> _DESCRIPTION OF THE TASK_:
Go through the entries and copy every line that has the string "status" in it.

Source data

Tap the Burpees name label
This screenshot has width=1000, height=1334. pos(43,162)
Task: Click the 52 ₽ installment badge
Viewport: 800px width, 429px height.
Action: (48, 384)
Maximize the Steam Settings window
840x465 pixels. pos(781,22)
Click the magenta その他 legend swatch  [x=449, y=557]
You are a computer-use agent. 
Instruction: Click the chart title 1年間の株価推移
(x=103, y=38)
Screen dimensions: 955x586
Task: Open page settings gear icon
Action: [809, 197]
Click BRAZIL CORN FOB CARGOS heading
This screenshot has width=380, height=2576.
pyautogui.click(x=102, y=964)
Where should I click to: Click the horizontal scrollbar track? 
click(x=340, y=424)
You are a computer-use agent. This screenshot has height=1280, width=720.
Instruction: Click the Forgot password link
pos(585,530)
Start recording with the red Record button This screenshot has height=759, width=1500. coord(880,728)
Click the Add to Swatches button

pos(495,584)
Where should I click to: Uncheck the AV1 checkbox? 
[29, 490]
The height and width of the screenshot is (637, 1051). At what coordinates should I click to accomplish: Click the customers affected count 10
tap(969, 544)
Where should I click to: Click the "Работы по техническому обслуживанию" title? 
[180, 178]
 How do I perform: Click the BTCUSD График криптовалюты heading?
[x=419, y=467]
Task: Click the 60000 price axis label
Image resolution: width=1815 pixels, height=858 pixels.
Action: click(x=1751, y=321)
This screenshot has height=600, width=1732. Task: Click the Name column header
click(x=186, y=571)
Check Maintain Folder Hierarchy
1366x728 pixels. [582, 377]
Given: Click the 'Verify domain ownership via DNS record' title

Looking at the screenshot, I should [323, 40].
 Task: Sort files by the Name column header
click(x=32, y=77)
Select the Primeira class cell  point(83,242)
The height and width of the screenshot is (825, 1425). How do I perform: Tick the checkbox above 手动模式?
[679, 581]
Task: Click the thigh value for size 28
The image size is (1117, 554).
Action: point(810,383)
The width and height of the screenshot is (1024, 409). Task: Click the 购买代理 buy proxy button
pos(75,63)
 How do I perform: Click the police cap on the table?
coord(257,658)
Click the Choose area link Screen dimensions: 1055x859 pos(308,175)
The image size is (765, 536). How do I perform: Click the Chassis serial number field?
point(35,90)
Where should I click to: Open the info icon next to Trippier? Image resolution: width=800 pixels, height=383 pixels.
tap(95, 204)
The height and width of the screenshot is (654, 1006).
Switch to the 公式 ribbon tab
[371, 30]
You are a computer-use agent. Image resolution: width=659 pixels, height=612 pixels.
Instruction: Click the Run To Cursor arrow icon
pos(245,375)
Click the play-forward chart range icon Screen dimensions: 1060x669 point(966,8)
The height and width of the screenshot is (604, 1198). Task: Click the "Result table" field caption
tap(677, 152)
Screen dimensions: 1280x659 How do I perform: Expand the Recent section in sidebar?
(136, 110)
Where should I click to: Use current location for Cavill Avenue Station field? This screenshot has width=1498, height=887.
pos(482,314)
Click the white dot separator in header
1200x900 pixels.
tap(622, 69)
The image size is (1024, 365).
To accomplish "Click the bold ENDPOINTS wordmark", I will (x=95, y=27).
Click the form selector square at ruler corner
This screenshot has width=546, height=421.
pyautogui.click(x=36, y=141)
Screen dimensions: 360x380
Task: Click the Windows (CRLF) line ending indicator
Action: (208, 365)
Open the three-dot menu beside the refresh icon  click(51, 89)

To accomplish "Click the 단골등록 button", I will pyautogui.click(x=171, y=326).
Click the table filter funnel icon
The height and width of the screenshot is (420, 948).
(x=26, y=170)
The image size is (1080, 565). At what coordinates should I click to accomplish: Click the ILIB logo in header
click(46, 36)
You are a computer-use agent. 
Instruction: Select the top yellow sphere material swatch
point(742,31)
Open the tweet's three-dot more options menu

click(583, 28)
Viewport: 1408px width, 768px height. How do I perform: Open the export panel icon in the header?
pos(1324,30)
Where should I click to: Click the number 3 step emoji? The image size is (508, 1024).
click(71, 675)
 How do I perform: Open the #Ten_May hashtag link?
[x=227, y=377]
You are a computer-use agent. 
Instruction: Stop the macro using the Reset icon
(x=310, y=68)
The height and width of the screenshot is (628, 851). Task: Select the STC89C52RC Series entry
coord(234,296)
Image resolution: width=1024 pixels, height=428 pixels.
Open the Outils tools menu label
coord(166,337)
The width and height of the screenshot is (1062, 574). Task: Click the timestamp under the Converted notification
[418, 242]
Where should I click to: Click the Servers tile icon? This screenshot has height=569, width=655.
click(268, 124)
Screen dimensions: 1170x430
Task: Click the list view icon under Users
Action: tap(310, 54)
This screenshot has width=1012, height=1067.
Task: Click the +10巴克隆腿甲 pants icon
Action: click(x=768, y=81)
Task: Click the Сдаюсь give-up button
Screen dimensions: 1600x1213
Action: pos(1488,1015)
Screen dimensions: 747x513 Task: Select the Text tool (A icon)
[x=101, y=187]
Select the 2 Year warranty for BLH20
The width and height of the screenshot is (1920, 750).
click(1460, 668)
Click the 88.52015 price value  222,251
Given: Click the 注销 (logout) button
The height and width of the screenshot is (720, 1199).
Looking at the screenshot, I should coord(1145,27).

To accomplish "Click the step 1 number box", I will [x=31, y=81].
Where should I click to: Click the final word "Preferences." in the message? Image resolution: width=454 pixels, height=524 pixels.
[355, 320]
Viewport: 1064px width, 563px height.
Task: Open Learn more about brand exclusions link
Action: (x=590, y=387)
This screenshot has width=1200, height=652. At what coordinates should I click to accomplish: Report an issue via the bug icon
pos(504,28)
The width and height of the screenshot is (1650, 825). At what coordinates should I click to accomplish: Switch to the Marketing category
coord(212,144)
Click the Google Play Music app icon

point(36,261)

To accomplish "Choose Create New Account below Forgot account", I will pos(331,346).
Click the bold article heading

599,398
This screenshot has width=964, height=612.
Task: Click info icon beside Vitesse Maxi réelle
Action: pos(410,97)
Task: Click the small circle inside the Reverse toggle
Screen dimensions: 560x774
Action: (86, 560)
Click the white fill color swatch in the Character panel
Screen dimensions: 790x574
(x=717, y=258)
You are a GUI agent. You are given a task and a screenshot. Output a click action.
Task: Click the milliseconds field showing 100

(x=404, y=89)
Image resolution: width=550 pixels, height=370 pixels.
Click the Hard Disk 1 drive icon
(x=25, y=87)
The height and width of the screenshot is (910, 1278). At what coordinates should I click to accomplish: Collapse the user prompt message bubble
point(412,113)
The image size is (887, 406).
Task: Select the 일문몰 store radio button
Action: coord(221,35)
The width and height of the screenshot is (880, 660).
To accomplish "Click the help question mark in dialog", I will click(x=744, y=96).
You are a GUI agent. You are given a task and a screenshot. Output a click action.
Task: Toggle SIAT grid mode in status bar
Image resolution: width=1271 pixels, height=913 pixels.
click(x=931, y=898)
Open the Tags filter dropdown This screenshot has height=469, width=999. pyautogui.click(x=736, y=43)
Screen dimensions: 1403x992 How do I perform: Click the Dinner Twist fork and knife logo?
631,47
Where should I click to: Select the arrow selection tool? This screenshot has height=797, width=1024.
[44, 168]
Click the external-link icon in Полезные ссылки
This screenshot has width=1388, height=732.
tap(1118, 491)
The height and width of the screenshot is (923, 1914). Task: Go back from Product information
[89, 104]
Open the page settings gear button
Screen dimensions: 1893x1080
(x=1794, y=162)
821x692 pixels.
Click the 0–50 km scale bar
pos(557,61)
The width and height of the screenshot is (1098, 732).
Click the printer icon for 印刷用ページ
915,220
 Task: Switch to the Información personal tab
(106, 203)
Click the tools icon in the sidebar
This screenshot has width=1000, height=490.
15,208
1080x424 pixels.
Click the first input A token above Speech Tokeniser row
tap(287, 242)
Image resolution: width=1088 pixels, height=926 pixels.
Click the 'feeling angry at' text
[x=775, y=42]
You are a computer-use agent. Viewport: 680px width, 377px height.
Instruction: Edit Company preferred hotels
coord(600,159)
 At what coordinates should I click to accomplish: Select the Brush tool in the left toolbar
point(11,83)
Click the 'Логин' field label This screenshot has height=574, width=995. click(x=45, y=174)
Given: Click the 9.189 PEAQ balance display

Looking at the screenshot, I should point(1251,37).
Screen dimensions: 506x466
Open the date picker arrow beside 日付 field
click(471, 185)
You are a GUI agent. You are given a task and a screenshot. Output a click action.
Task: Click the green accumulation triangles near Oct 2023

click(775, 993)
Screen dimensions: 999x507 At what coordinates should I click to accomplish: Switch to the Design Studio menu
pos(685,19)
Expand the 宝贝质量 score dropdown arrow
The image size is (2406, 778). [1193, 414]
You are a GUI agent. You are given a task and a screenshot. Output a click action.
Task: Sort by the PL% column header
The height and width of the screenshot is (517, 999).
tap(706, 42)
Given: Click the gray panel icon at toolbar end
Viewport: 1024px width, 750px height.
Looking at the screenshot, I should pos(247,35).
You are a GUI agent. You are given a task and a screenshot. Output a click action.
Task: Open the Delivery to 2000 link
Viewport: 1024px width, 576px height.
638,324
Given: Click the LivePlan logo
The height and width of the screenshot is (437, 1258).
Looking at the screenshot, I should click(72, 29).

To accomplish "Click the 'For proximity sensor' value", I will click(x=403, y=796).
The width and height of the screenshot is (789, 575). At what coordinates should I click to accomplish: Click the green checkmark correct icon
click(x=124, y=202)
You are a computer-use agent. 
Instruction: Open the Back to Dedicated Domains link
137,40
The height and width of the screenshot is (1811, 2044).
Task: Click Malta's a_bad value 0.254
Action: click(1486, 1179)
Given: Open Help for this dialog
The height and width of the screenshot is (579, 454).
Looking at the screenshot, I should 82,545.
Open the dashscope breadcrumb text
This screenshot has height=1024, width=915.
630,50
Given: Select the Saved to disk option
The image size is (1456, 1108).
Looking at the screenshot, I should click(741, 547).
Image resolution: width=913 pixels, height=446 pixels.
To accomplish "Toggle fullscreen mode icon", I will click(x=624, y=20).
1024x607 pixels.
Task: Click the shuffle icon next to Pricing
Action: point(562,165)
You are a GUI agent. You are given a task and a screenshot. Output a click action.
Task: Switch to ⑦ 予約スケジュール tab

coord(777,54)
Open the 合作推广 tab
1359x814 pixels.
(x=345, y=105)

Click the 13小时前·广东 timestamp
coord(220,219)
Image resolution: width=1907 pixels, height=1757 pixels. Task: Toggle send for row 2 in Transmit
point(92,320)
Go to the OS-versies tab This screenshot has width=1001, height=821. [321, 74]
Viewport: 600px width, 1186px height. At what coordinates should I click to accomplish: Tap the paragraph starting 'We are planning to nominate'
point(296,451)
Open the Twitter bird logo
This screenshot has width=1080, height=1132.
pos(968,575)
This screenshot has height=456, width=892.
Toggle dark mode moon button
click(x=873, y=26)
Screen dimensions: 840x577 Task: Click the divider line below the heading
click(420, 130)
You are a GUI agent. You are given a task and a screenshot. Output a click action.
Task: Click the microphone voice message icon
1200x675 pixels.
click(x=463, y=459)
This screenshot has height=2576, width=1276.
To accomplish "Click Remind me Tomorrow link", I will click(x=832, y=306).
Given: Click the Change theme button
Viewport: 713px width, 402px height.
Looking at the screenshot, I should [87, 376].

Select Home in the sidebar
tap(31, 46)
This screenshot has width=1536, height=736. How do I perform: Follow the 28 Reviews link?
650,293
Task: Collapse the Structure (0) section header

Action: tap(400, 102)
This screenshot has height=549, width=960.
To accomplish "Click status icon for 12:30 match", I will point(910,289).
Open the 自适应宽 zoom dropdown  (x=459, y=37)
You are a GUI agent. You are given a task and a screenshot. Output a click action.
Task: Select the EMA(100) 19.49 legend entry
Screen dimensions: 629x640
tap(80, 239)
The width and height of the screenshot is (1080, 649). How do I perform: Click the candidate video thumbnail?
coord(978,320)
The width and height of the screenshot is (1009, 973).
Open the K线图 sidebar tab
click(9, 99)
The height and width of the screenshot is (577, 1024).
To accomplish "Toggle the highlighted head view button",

> _REPLY_:
Task: Toggle SIAT grid mode in status bar
To accomplish "Click status icon for 12:30 match", I will point(910,289).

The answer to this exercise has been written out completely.